Repeat elements of a tensor along an axis, like np.repeat.

Parameters
  • x (Tensor) – The tensor to repeat values for. Must be of type: float16, float32, int8, uint8, int16, int32, or int64.

  • rep (int) – The number of times to repeat, must be positive, required.

  • axis (int) – The axis along which to repeat, default 0.

Outputs:

One tensor with values repeated along the specified axis. If x has shape (s1, s2, …, sn) and axis is i, the output will have shape (s1, s2, …, si * rep, …, sn). The output type will be the same as the type of x.

Supported Platforms:

Ascend GPU CPU

Examples

>>> x = Tensor(np.array([[0, 1, 2], [3, 4, 5]]), mindspore.int32)
>>> output = C.repeat_elements(x, rep = 2, axis = 0)
>>> print(output)
[[0 1 2]
 [0 1 2]
 [3 4 5]
 [3 4 5]]
tinyms.primitives.sequence_mask(lengths, maxlen)[source]

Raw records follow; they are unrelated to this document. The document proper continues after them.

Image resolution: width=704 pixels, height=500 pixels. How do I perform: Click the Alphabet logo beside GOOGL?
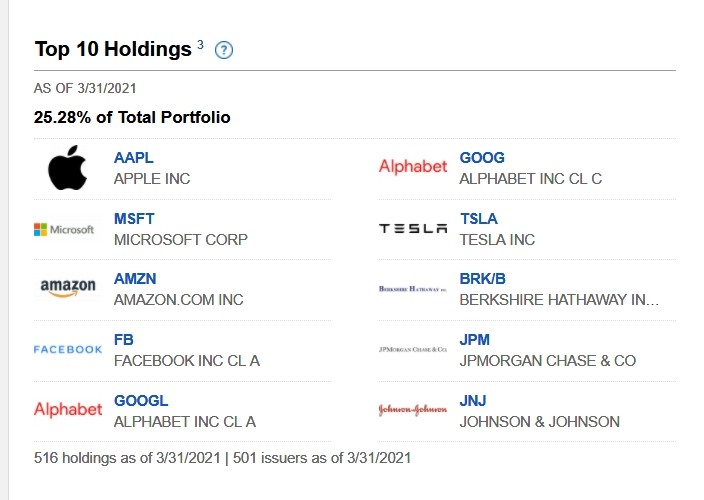tap(68, 409)
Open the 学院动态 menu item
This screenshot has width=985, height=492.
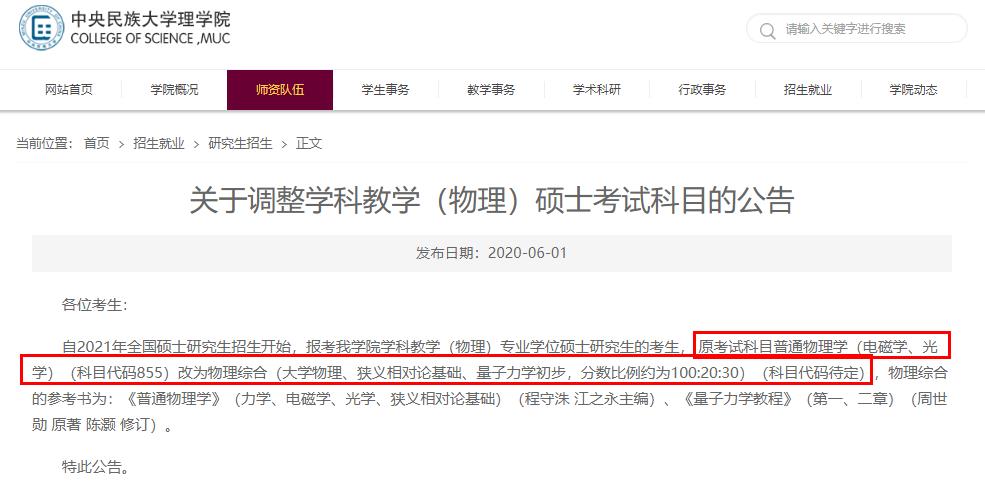click(913, 90)
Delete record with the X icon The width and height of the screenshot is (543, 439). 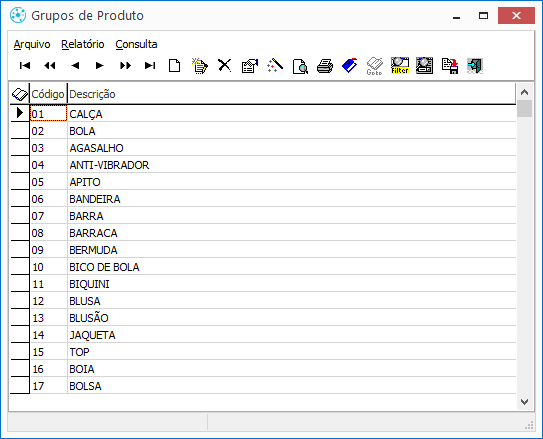coord(225,65)
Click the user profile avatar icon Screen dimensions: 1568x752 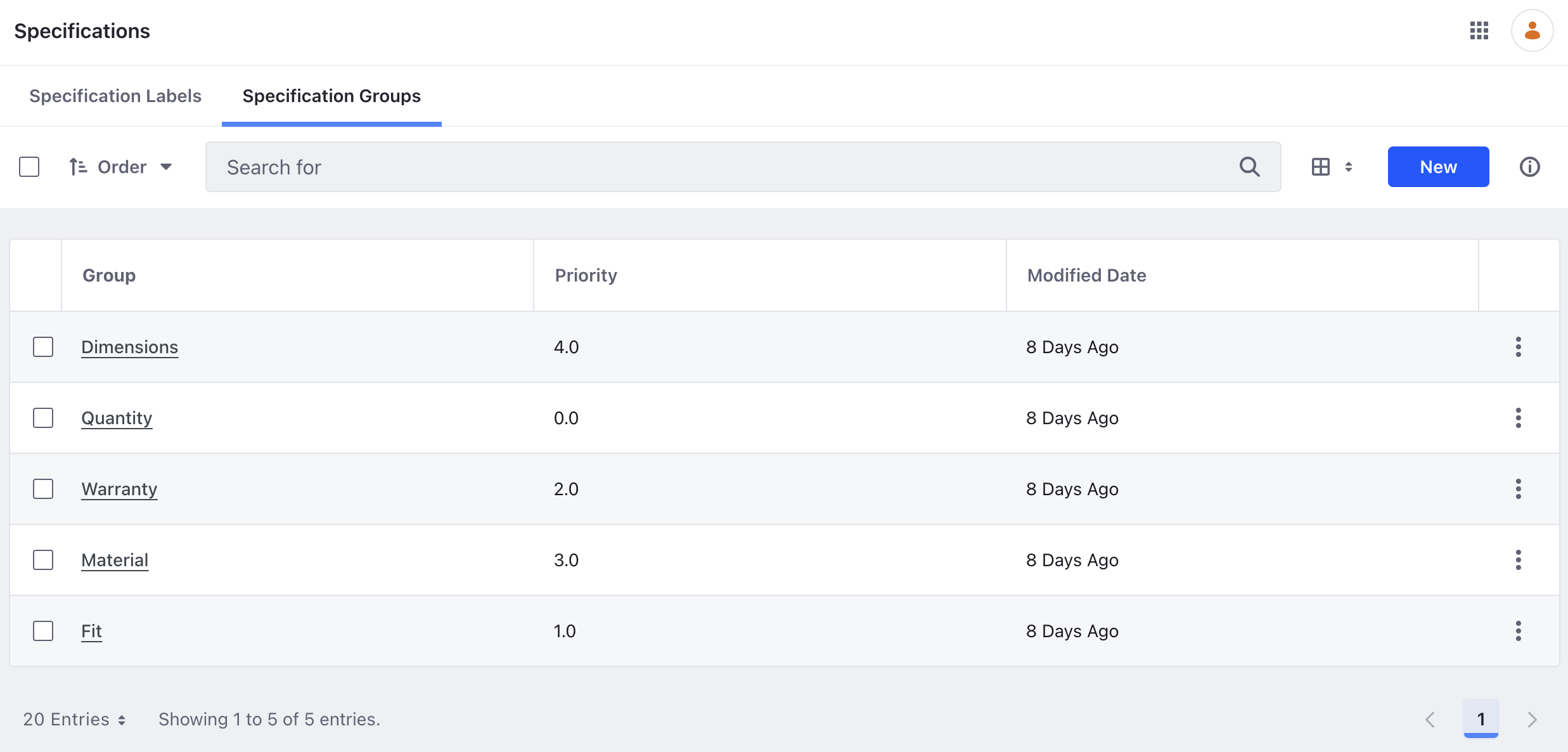point(1531,31)
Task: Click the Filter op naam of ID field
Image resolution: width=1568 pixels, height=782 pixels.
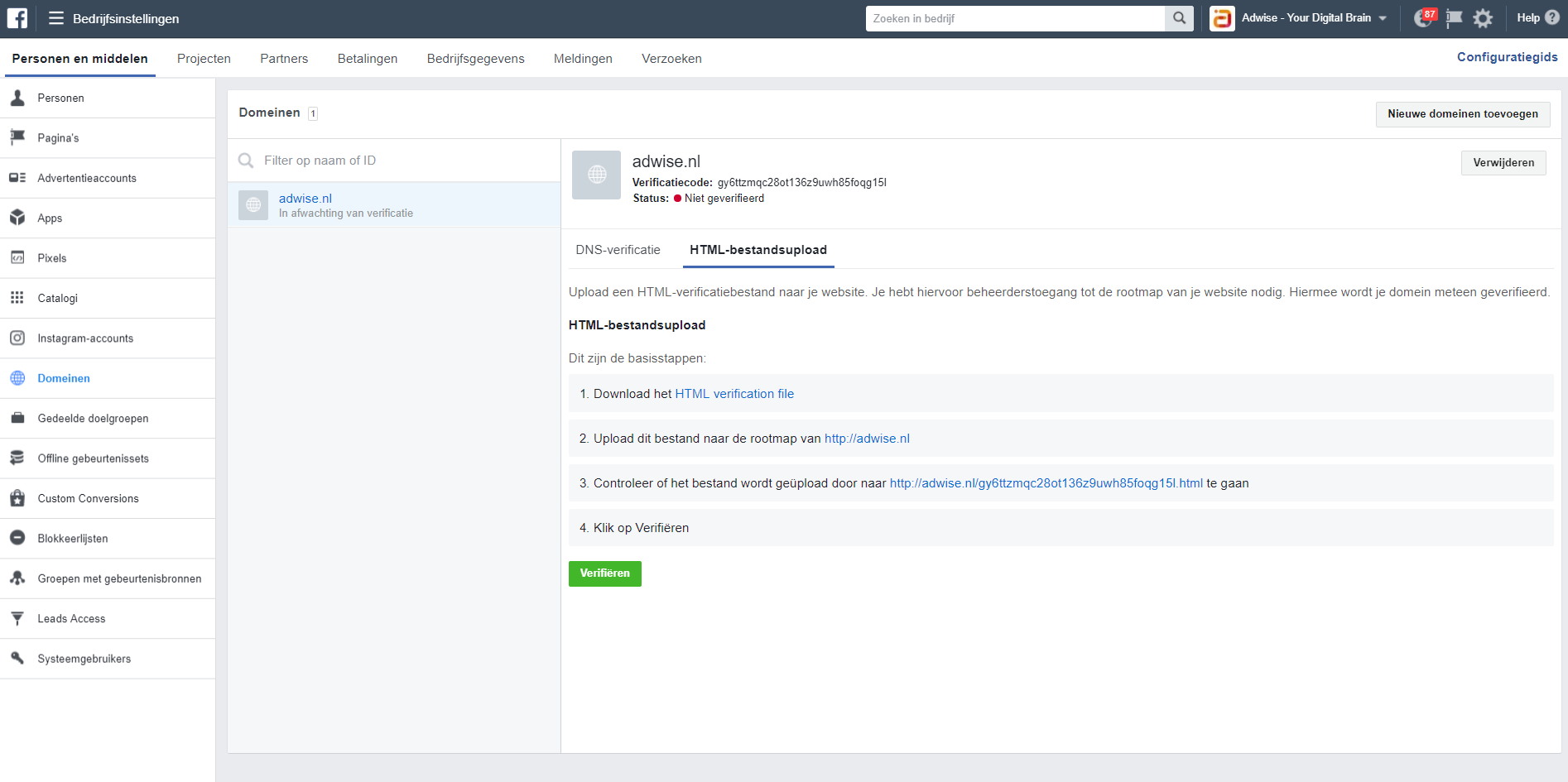Action: click(x=356, y=160)
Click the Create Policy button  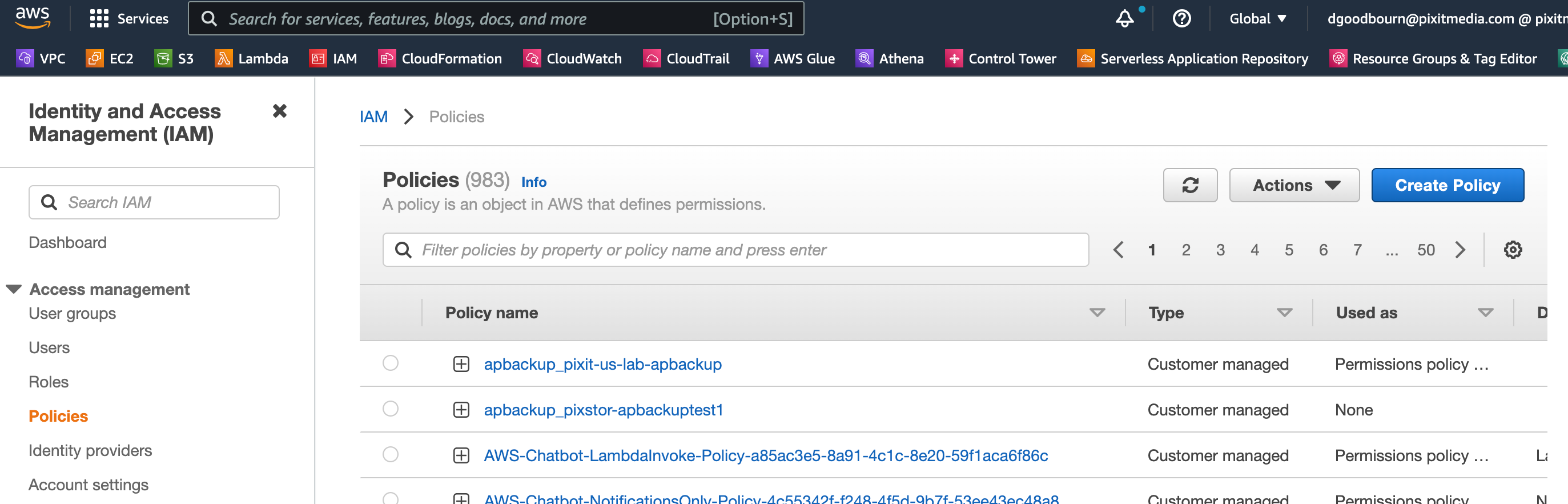pyautogui.click(x=1447, y=185)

Returns a mask tensor representing the first N positions of each cell.

If lengths has shape [d_1, d_2, …, d_n], then the resulting tensor mask has type dtype and shape [d_1, d_2, …, d_n, maxlen], with mask[i_1, i_2, …, i_n, j] = (j < lengths[i_1, i_2, …, i_n])

Inputs:
  • lengths (Tensor) - Tensor to calculate the mask for. All values in this tensor should be less than or equal to maxlen. Values greater than maxlen will be treated as maxlen. Must be type int32 or int64.

  • maxlen (int) - size of the last dimension of returned tensor. Must be positive and same type as elements in lengths.

Outputs:

One mask tensor of shape lengths.shape + (maxlen,).

Supported Platforms:

GPU

Examples

>>> x = Tensor(np.array([[1, 3], [2, 0]]))
>>> output = C.sequence_mask(x, 3)
>>> print(output)
[[[True, False, False],
  [True, True, True]],
 [[True, True, False],
  [False, False, False]]]
class tinyms.primitives.ACos(*args, **kwargs)[source]

Computes arccosine of input tensors element-wise.

\[out_i = cos^{-1}(x_i)\]
Inputs:
  • input_x (Tensor) - The shape of tensor is \((x_1, x_2, ..., x_R)\).

Outputs:

Tensor, has the same shape as input_x.

Supported Platforms:

Ascend GPU

Examples

>>> acos = ops.ACos()
>>> input_x = Tensor(np.array([0.74, 0.04, 0.30, 0.56]), mindspore.float32)
>>> output = acos(input_x)
>>> print(output)
[0.7377037 1.5307858 1.2661037 0.97641146]
class tinyms.primitives.Abs(*args, **kwargs)[source]

Returns absolute value of a tensor element-wise.

\[out_i = |x_i|\]
Inputs:
  • input_x (Tensor) - The input tensor. The shape of tensor is \((x_1, x_2, ..., x_R)\).

Outputs:

Tensor, has the same shape as the input_x.

Supported Platforms:

Ascend GPU CPU

Examples

>>> input_x = Tensor(np.array([-1.0, 1.0, 0.0]), mindspore.float32)
>>> abs = ops.Abs()
>>> output = abs(input_x)
>>> print(output)
[1. 1. 0.]
class tinyms.primitives.AccumulateNV2(*args, **kwargs)[source]

Computes accumulation of all input tensors element-wise.

AccumulateNV2 is similar to AddN, but there is a significant difference among them: AccumulateNV2 will not wait for all of its inputs to be ready before summing. That is to say, AccumulateNV2 is able to save memory when inputs are ready at different time since the minimum temporary storage is proportional to the output size rather than the input size.

Inputs:
  • input_x (Union(tuple[Tensor], list[Tensor])) - The input tuple or list is made up of multiple tensors whose dtype is number to be added together.

Outputs:

Tensor, has the same shape and dtype as each entry of the input_x.

Supported Platforms:

Ascend

Examples

>>> class NetAccumulateNV2(nn.Cell):
...     def __init__(self):
...         super(NetAccumulateNV2, self).__init__()
...         self.accumulateNV2 = ops.AccumulateNV2()
...
...     def construct(self, *z):
...         return self.accumulateNV2(z)
...
>>> net = NetAccumulateNV2()
>>> input_x = Tensor(np.array([1, 2, 3]), mindspore.float32)
>>> input_y = Tensor(np.array([4, 5, 6]), mindspore.float32)
>>> output = net(input_x, input_y, input_x, input_y)
>>> print(output)
[10. 14. 18.]
class tinyms.primitives.Acosh(*args, **kwargs)[source]

Computes inverse hyperbolic cosine of the input element-wise.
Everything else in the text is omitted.